Datos extraídos de una colección

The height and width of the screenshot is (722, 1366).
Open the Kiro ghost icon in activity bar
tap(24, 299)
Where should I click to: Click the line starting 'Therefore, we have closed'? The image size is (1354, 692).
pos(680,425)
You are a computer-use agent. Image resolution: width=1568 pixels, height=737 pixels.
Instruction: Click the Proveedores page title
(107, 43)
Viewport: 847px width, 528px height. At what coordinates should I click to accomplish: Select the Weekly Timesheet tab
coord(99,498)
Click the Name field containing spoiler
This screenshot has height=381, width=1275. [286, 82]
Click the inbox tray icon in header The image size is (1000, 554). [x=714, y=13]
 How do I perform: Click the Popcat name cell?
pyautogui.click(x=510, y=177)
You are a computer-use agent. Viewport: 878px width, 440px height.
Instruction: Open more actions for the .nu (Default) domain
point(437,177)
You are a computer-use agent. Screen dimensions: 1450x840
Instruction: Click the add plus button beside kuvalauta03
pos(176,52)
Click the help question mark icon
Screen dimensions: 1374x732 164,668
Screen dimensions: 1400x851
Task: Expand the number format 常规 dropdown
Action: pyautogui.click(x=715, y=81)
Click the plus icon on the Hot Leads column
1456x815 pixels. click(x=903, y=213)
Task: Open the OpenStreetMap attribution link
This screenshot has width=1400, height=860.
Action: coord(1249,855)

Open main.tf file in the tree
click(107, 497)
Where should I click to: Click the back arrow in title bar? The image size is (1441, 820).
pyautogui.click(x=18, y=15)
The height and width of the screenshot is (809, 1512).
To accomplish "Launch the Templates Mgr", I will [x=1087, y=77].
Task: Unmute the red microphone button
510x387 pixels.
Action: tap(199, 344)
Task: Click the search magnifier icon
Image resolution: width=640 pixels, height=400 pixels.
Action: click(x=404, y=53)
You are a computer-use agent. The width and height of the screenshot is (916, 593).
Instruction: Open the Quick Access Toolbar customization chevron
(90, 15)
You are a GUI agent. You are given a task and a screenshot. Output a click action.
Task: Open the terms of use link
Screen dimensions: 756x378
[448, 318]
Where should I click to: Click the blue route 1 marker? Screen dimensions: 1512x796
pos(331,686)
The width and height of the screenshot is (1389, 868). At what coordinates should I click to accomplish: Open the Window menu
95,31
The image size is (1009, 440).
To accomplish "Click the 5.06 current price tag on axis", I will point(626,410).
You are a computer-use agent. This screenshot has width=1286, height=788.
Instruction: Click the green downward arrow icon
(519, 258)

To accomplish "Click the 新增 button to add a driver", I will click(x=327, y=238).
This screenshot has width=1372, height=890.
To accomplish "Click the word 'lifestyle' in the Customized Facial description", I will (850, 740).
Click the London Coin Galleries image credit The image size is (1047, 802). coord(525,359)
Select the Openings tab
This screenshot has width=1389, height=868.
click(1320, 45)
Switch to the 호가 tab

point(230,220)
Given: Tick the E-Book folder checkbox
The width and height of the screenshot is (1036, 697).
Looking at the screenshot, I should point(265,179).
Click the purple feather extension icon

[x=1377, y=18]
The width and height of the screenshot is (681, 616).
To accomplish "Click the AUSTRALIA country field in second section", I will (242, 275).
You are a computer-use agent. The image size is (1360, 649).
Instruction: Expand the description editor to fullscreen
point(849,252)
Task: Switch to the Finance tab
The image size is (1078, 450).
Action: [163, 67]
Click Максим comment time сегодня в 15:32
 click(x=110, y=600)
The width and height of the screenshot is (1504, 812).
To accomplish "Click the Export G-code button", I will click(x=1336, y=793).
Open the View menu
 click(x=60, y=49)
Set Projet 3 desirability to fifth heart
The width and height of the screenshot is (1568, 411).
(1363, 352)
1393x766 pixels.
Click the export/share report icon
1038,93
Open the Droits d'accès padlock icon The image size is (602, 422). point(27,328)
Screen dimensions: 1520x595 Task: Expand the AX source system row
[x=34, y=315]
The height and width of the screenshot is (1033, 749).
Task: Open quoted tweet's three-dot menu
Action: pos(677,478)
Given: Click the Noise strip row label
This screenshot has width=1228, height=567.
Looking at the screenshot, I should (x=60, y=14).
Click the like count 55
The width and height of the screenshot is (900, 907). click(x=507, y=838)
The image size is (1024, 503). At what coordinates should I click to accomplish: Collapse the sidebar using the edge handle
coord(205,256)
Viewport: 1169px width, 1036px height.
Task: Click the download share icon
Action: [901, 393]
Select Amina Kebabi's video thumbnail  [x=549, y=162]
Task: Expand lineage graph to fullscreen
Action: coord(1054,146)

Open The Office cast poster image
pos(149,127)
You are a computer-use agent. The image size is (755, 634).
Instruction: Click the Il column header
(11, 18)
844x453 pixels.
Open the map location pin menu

* [Consigna de trabajo] Presenta todas las líneas de los ítems de arriba como una tabla en Markdown con las columnas «Fila» y «Texto». Numera las filas y omite las líneas en blanco.

* [Resultado esperado]
| Fila | Texto |
|---|---|
| 1 | The height and width of the screenshot is (722, 1366). |
| 2 | Open the Kiro ghost icon in activity bar |
| 3 | tap(24, 299) |
| 4 | Where should I click to: Click the line starting 'Therefore, we have closed'? The image size is (1354, 692). |
| 5 | pos(680,425) |
| 6 | You are a computer-use agent. Image resolution: width=1568 pixels, height=737 pixels. |
| 7 | Instruction: Click the Proveedores page title |
| 8 | (107, 43) |
| 9 | Viewport: 847px width, 528px height. At what coordinates should I click to accomplish: Select the Weekly Timesheet tab |
| 10 | coord(99,498) |
| 11 | Click the Name field containing spoiler |
| 12 | This screenshot has height=381, width=1275. [286, 82] |
| 13 | Click the inbox tray icon in header The image size is (1000, 554). [x=714, y=13] |
| 14 |  How do I perform: Click the Popcat name cell? |
| 15 | pyautogui.click(x=510, y=177) |
| 16 | You are a computer-use agent. Viewport: 878px width, 440px height. |
| 17 | Instruction: Open more actions for the .nu (Default) domain |
| 18 | point(437,177) |
| 19 | You are a computer-use agent. Screen dimensions: 1450x840 |
| 20 | Instruction: Click the add plus button beside kuvalauta03 |
| 21 | pos(176,52) |
| 22 | Click the help question mark icon |
| 23 | Screen dimensions: 1374x732 164,668 |
| 24 | Screen dimensions: 1400x851 |
| 25 | Task: Expand the number format 常规 dropdown |
| 26 | Action: pyautogui.click(x=715, y=81) |
| 27 | Click the plus icon on the Hot Leads column |
| 28 | 1456x815 pixels. click(x=903, y=213) |
| 29 | Task: Open the OpenStreetMap attribution link |
| 30 | This screenshot has width=1400, height=860. |
| 31 | Action: coord(1249,855) |
| 32 | Open main.tf file in the tree |
| 33 | click(107, 497) |
| 34 | Where should I click to: Click the back arrow in title bar? The image size is (1441, 820). |
| 35 | pyautogui.click(x=18, y=15) |
| 36 | The height and width of the screenshot is (809, 1512). |
| 37 | To accomplish "Launch the Templates Mgr", I will [x=1087, y=77]. |
| 38 | Task: Unmute the red microphone button |
| 39 | 510x387 pixels. |
| 40 | Action: tap(199, 344) |
| 41 | Task: Click the search magnifier icon |
| 42 | Image resolution: width=640 pixels, height=400 pixels. |
| 43 | Action: click(x=404, y=53) |
| 44 | You are a computer-use agent. The width and height of the screenshot is (916, 593). |
| 45 | Instruction: Open the Quick Access Toolbar customization chevron |
| 46 | (90, 15) |
| 47 | You are a GUI agent. You are given a task and a screenshot. Output a click action. |
| 48 | Task: Open the terms of use link |
| 49 | Screen dimensions: 756x378 |
| 50 | [448, 318] |
| 51 | Where should I click to: Click the blue route 1 marker? Screen dimensions: 1512x796 |
| 52 | pos(331,686) |
| 53 | The width and height of the screenshot is (1389, 868). At what coordinates should I click to accomplish: Open the Window menu |
| 54 | 95,31 |
| 55 | The image size is (1009, 440). |
| 56 | To accomplish "Click the 5.06 current price tag on axis", I will point(626,410). |
| 57 | You are a computer-use agent. This screenshot has width=1286, height=788. |
| 58 | Instruction: Click the green downward arrow icon |
| 59 | (519, 258) |
| 60 | To accomplish "Click the 新增 button to add a driver", I will click(x=327, y=238). |
| 61 | This screenshot has width=1372, height=890. |
| 62 | To accomplish "Click the word 'lifestyle' in the Customized Facial description", I will (850, 740). |
| 63 | Click the London Coin Galleries image credit The image size is (1047, 802). coord(525,359) |
| 64 | Select the Openings tab |
| 65 | This screenshot has width=1389, height=868. |
| 66 | click(1320, 45) |
| 67 | Switch to the 호가 tab |
| 68 | point(230,220) |
| 69 | Given: Tick the E-Book folder checkbox |
| 70 | The width and height of the screenshot is (1036, 697). |
| 71 | Looking at the screenshot, I should point(265,179). |
| 72 | Click the purple feather extension icon |
| 73 | [x=1377, y=18] |
| 74 | The width and height of the screenshot is (681, 616). |
| 75 | To accomplish "Click the AUSTRALIA country field in second section", I will (242, 275). |
| 76 | You are a computer-use agent. The image size is (1360, 649). |
| 77 | Instruction: Expand the description editor to fullscreen |
| 78 | point(849,252) |
| 79 | Task: Switch to the Finance tab |
| 80 | The image size is (1078, 450). |
| 81 | Action: [163, 67] |
| 82 | Click Максим comment time сегодня в 15:32 |
| 83 |  click(x=110, y=600) |
| 84 | The width and height of the screenshot is (1504, 812). |
| 85 | To accomplish "Click the Export G-code button", I will click(x=1336, y=793). |
| 86 | Open the View menu |
| 87 |  click(x=60, y=49) |
| 88 | Set Projet 3 desirability to fifth heart |
| 89 | The width and height of the screenshot is (1568, 411). |
| 90 | (1363, 352) |
| 91 | 1393x766 pixels. |
| 92 | Click the export/share report icon |
| 93 | 1038,93 |
| 94 | Open the Droits d'accès padlock icon The image size is (602, 422). point(27,328) |
| 95 | Screen dimensions: 1520x595 Task: Expand the AX source system row |
| 96 | [x=34, y=315] |
| 97 | The height and width of the screenshot is (1033, 749). |
| 98 | Task: Open quoted tweet's three-dot menu |
| 99 | Action: pos(677,478) |
| 100 | Given: Click the Noise strip row label |
| 101 | This screenshot has width=1228, height=567. |
| 102 | Looking at the screenshot, I should (x=60, y=14). |
| 103 | Click the like count 55 |
| 104 | The width and height of the screenshot is (900, 907). click(x=507, y=838) |
| 105 | The image size is (1024, 503). At what coordinates should I click to accomplish: Collapse the sidebar using the edge handle |
| 106 | coord(205,256) |
| 107 | Viewport: 1169px width, 1036px height. |
| 108 | Task: Click the download share icon |
| 109 | Action: [901, 393] |
| 110 | Select Amina Kebabi's video thumbnail  [x=549, y=162] |
| 111 | Task: Expand lineage graph to fullscreen |
| 112 | Action: coord(1054,146) |
| 113 | Open The Office cast poster image |
| 114 | pos(149,127) |
| 115 | You are a computer-use agent. The image size is (755, 634). |
| 116 | Instruction: Click the Il column header |
| 117 | (11, 18) |
| 118 | 844x453 pixels. |
| 119 | Open the map location pin menu |